* Task brief
Everything in the listing below from the line containing "Task: Open the cat profile avatar" through the line containing "Task: Open asset link #179603" must be repeated exactly; the remaining lines are not wanted.

* Materials provided
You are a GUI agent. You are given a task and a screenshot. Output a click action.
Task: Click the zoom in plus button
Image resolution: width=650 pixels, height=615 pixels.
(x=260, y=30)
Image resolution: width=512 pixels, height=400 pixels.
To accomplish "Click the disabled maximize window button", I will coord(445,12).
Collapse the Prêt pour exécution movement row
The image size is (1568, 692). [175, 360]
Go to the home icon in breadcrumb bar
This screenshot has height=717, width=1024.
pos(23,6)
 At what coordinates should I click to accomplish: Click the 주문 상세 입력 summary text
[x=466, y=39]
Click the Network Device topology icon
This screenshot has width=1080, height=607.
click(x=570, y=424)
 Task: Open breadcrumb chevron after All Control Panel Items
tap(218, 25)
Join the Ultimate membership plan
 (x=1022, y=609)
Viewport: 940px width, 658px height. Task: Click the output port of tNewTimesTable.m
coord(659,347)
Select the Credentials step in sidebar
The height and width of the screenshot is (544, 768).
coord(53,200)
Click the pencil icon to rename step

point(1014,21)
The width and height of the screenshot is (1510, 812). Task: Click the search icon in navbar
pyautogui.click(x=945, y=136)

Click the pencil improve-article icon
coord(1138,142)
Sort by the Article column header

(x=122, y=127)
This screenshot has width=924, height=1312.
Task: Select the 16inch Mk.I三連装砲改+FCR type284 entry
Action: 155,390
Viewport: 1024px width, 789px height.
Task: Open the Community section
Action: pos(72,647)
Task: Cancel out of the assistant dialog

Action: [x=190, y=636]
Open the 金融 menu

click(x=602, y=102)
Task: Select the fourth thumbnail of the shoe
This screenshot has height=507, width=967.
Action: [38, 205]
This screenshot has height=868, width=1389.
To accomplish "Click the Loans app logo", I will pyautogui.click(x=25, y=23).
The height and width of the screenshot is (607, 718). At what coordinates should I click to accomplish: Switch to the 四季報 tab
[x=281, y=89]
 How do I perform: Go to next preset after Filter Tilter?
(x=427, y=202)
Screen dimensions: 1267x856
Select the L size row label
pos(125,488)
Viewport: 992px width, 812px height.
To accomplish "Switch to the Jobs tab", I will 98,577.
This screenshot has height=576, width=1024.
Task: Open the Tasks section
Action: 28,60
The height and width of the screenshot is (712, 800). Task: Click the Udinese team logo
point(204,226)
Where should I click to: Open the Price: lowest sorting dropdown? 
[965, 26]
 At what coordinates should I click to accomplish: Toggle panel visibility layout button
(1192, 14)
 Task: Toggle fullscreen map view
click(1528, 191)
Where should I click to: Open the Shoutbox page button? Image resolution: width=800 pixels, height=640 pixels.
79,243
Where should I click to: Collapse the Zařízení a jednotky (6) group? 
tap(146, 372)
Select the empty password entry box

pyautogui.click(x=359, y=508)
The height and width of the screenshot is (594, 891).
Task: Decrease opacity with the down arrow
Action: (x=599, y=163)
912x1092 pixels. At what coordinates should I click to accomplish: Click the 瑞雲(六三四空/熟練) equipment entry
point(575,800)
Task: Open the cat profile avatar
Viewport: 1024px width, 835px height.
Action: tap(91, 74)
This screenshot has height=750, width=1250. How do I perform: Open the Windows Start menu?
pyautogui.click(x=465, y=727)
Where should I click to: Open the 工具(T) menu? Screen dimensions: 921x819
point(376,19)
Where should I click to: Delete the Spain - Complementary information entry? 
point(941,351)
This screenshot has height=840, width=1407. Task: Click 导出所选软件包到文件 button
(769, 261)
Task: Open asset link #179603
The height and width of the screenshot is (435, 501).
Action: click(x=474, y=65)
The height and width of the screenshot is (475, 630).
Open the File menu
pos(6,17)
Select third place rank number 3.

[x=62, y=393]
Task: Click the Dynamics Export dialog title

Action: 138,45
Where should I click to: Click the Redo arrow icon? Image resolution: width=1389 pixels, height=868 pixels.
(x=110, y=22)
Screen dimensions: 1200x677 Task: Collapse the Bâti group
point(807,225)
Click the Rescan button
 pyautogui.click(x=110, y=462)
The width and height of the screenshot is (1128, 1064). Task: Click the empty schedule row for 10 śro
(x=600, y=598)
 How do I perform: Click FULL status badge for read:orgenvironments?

* Response area
Task: Open the cat profile avatar
Viewport: 1024px width, 835px height.
Action: tap(91, 74)
This screenshot has height=750, width=1250. How do I perform: Open the Windows Start menu?
pyautogui.click(x=465, y=727)
Where should I click to: Open the 工具(T) menu? Screen dimensions: 921x819
point(376,19)
Where should I click to: Delete the Spain - Complementary information entry? 
point(941,351)
This screenshot has height=840, width=1407. Task: Click 导出所选软件包到文件 button
(769, 261)
Task: Open asset link #179603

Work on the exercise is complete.